Aside from the King’s College Criteria, there is a paucity of evidence to guide prognostication in patients with significant cerebral edema or herniation due to liver failure who are not transplant candidates. Alper et al. found that cerebral edema resulting from fulminant hepatic failure in a pediatric population was associated with a 70% mortality rate, with none of the patients demonstrating favourable neurologic outcome [11]. It is unclear if advances in the management of critically ill patients would have changed these outcomes today. Furthermore, the authors suggest, “termination of care is a reasonable option”. Kamat et al. reported a small retrospective review of intubated pediatric acute liver failure patients with grade III and grade IV encephalopathy [6]. In this study, 14% died prior to transplantation (2/14) while 28% (4/14) patients had spontaneous recovery without liver transplant [6]. A case report of a 4-day old neonate with acetaminophen-induced fulminant hepatic failure and presumed cerebral edema describes recovery without transplantation [12]. There are also reported cases of good functional outcome following cerebral herniation for prolonged periods in adults [13].

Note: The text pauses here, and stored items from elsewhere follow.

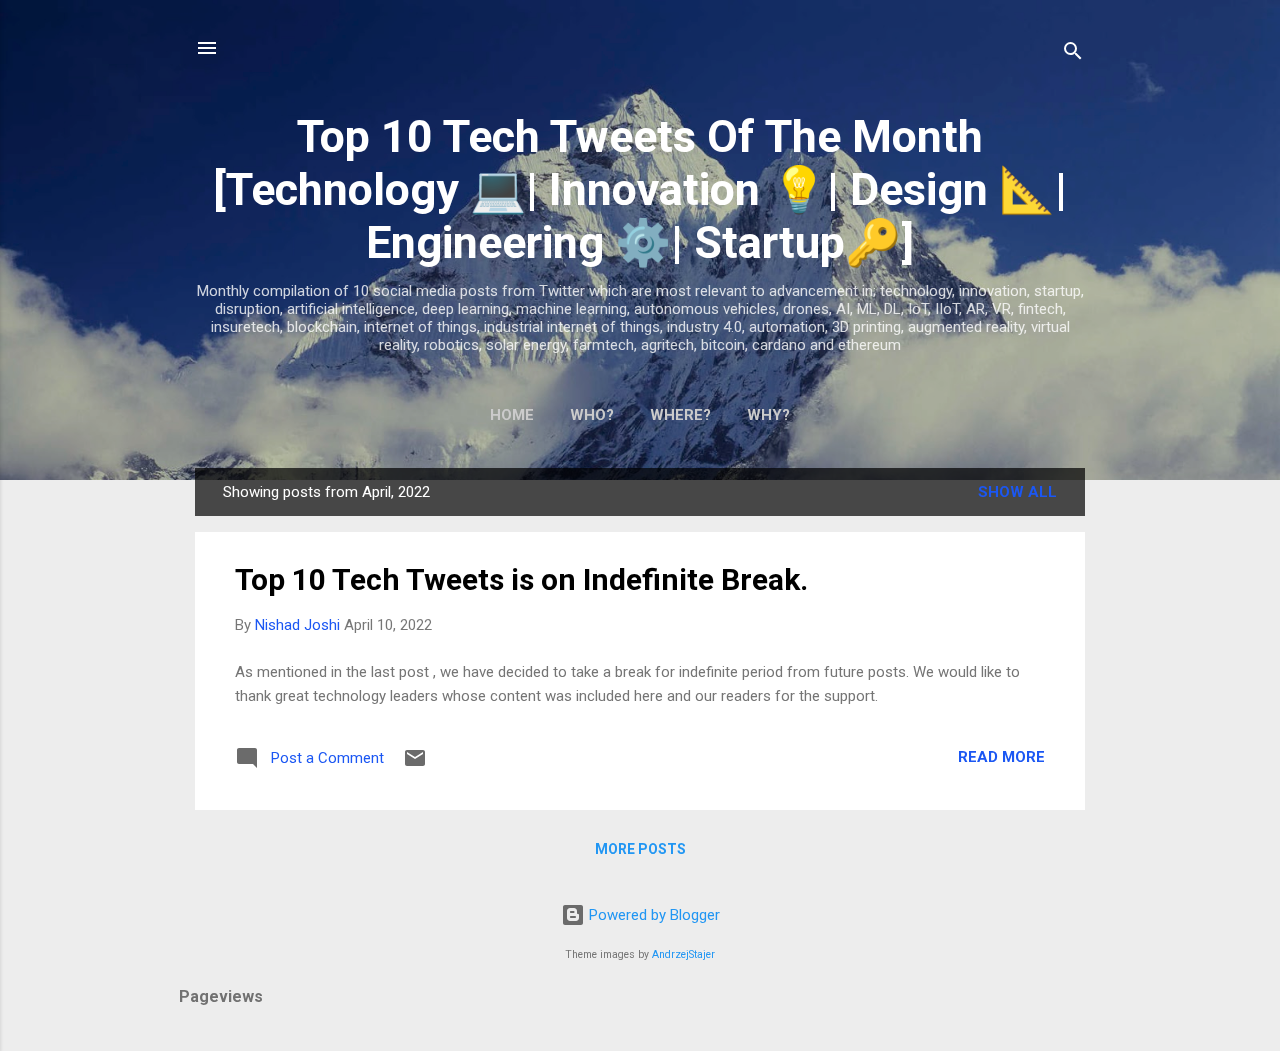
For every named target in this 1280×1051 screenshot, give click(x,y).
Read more (1001, 757)
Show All (1017, 492)
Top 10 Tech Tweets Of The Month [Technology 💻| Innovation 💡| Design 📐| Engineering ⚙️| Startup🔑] (640, 189)
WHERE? (680, 415)
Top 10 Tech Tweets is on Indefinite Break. (521, 579)
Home (512, 415)
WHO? (592, 415)
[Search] (1073, 54)
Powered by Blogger (652, 915)
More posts (640, 849)
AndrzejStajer (683, 954)
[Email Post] (415, 765)
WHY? (768, 415)
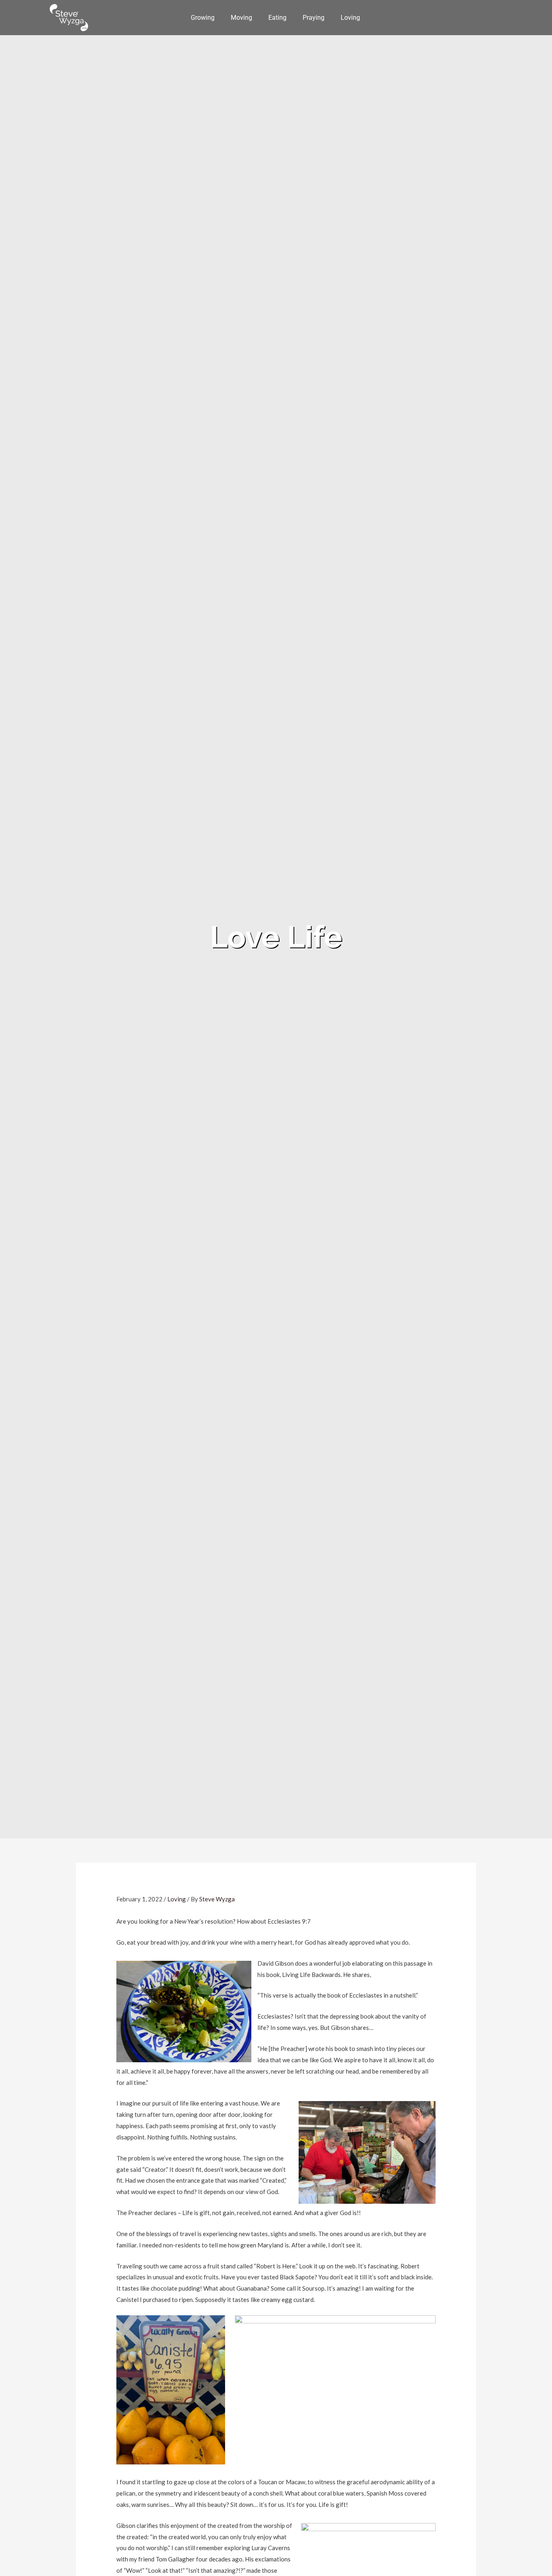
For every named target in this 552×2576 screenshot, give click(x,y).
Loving (350, 17)
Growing (203, 17)
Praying (313, 17)
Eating (277, 17)
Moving (241, 17)
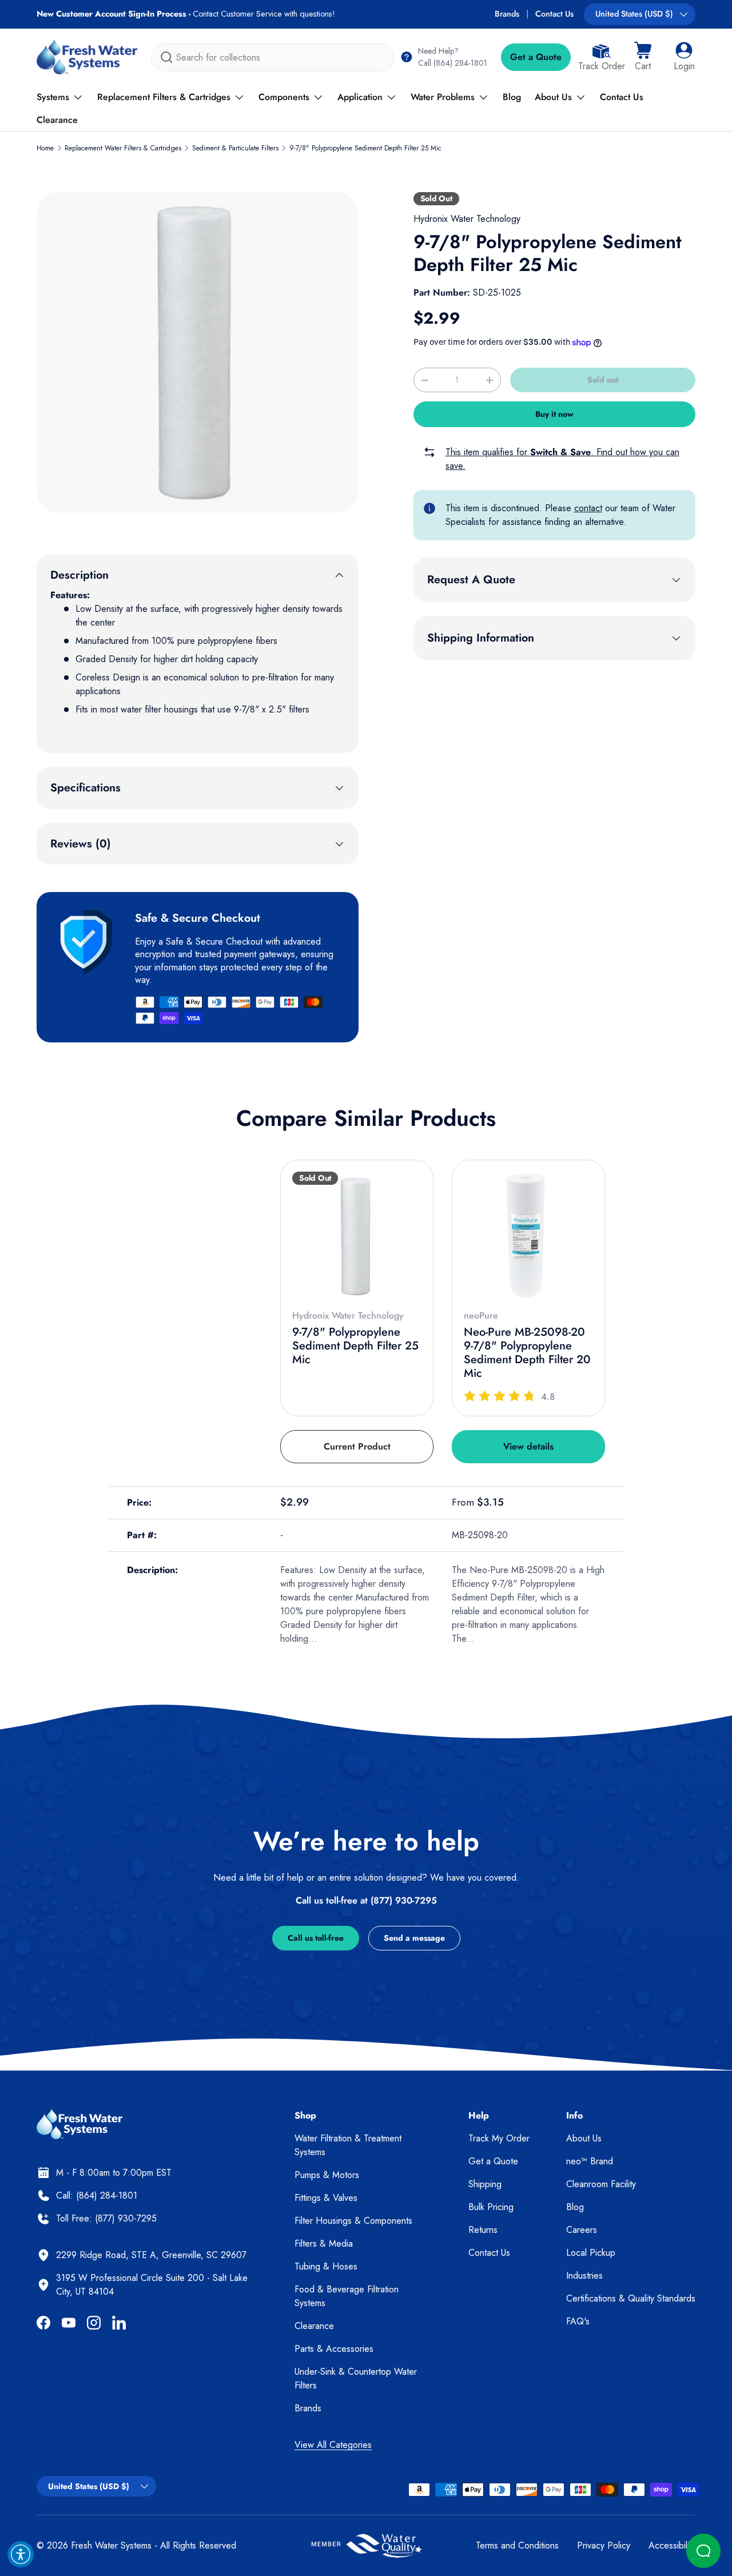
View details (528, 1446)
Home (45, 148)
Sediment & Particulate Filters (235, 148)
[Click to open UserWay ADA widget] (20, 2554)
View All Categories (333, 2444)
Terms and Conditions (517, 2545)
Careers (581, 2229)
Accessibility (672, 2545)
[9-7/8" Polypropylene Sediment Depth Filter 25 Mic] (356, 1236)
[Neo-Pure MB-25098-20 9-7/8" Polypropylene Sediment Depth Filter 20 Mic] (528, 1236)
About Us (553, 96)
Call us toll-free (316, 1938)
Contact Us (554, 13)
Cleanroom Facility (601, 2184)
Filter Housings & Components (353, 2220)
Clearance (57, 119)
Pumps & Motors (327, 2174)
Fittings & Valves (326, 2197)
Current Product (357, 1446)
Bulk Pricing (491, 2206)
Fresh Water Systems (111, 2545)
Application (360, 96)
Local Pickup (590, 2252)
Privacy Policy (603, 2545)
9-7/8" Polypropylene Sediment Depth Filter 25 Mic (365, 148)
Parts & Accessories (334, 2348)
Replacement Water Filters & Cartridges (123, 148)
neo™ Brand (589, 2161)
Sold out (602, 379)
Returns (483, 2229)
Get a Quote (536, 56)
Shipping (485, 2184)
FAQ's (578, 2321)
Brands (507, 13)
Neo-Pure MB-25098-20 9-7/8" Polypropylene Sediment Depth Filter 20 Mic (527, 1352)
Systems (53, 96)
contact (588, 508)
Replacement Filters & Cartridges (163, 96)
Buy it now (554, 414)
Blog (512, 96)
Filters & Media (324, 2243)
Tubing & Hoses (326, 2266)
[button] (643, 57)
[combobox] (272, 57)
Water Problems (443, 96)
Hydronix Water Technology (466, 218)
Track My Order (499, 2138)
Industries (584, 2275)
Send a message (414, 1938)
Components (283, 96)
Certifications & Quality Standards (630, 2298)
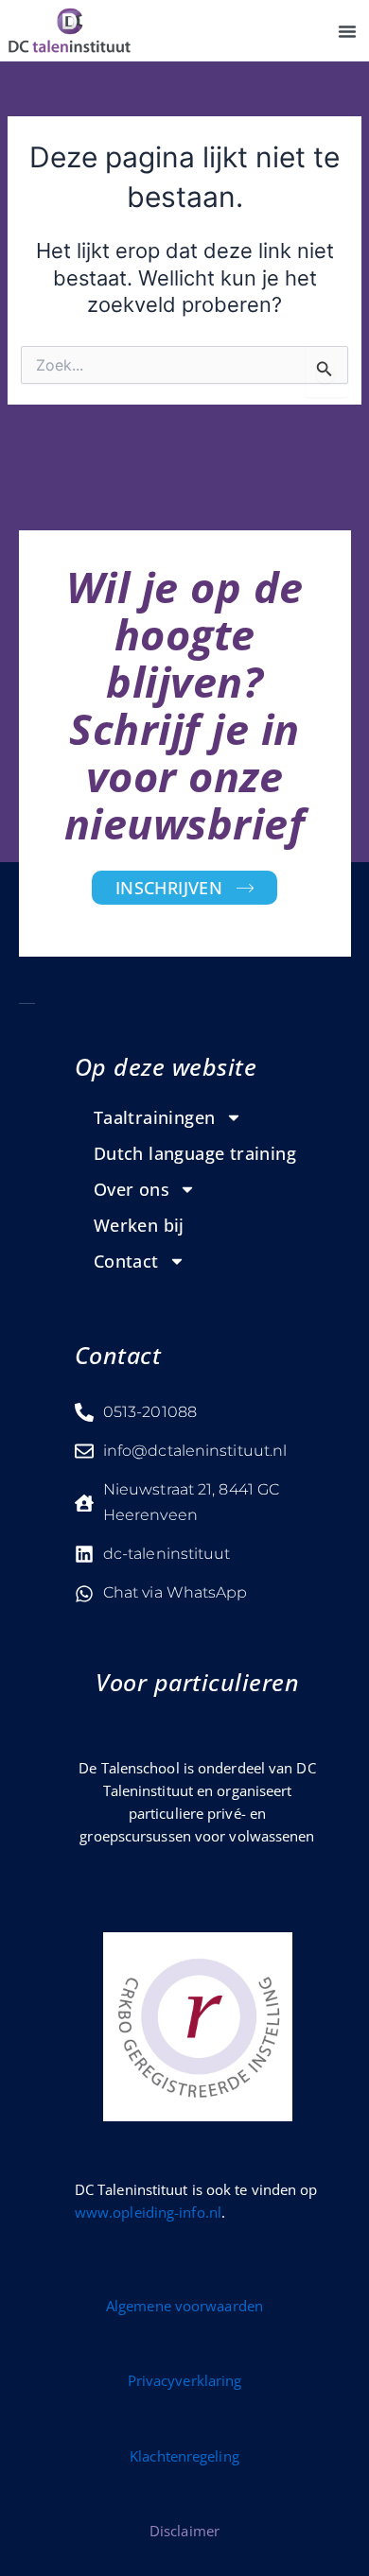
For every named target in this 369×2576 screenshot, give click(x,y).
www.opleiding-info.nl (148, 2212)
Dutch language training (195, 1153)
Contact (126, 1261)
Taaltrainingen (155, 1117)
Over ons (131, 1189)
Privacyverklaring (185, 2380)
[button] (347, 31)
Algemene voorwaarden (184, 2305)
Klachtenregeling (184, 2455)
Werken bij (139, 1225)
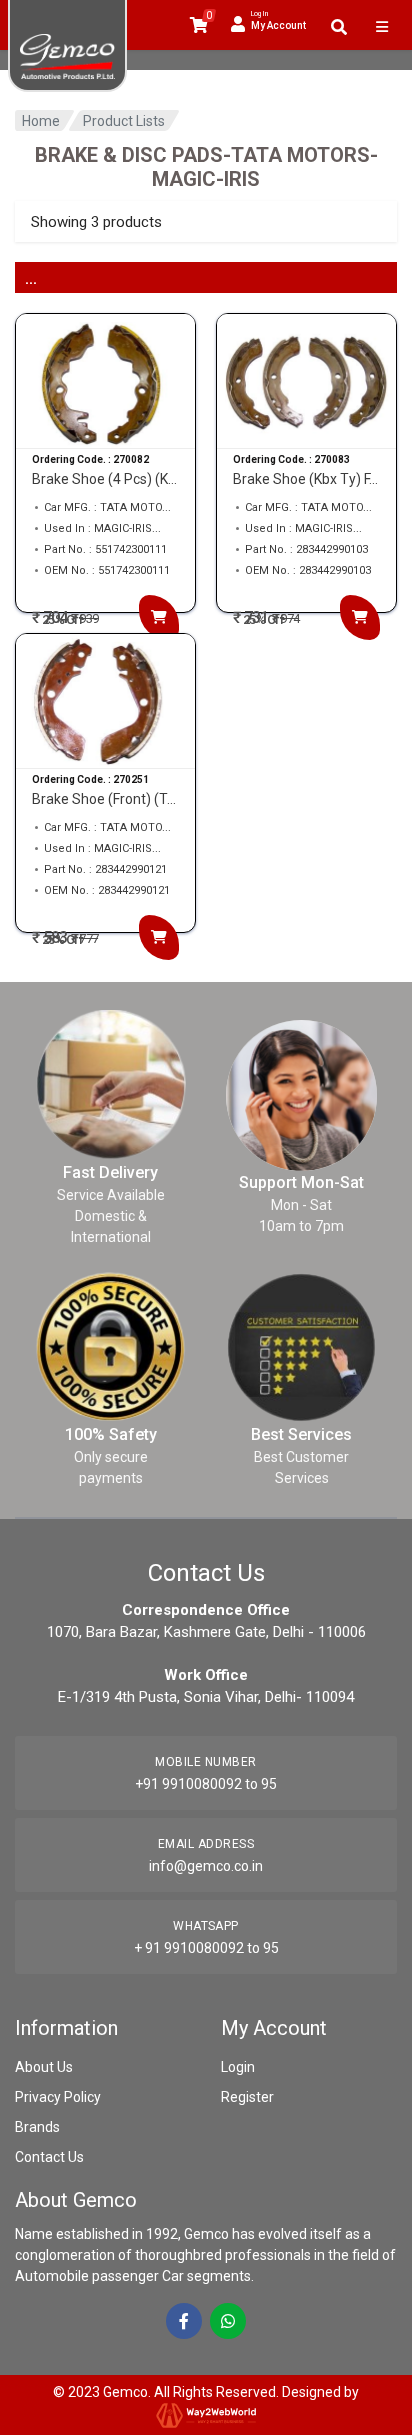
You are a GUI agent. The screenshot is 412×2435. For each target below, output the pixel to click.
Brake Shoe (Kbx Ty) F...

Without accurate prediction tools in pediatrics, physicians must make decisions based on prior experience. A retrospective study of an adult traumatic brain injury population found that increased mortality may result from decisions to withdraw life sustaining therapies due to the physicians’ perceived impression of poor prognoses [14].

This case report highlights a situation where withdrawal of life sustaining therapies was recommended by two pediatric hospitals but not completed at the initial time of consideration as the patient’s family requested more time to allow other family members to be present. While waiting for family to arrive, she improved significantly and eventually made a complete recovery. Further studies in this area would be important to guide clinicians and potentially prevent withdrawal of life sustaining therapies in patients who may recover with usual intensive care.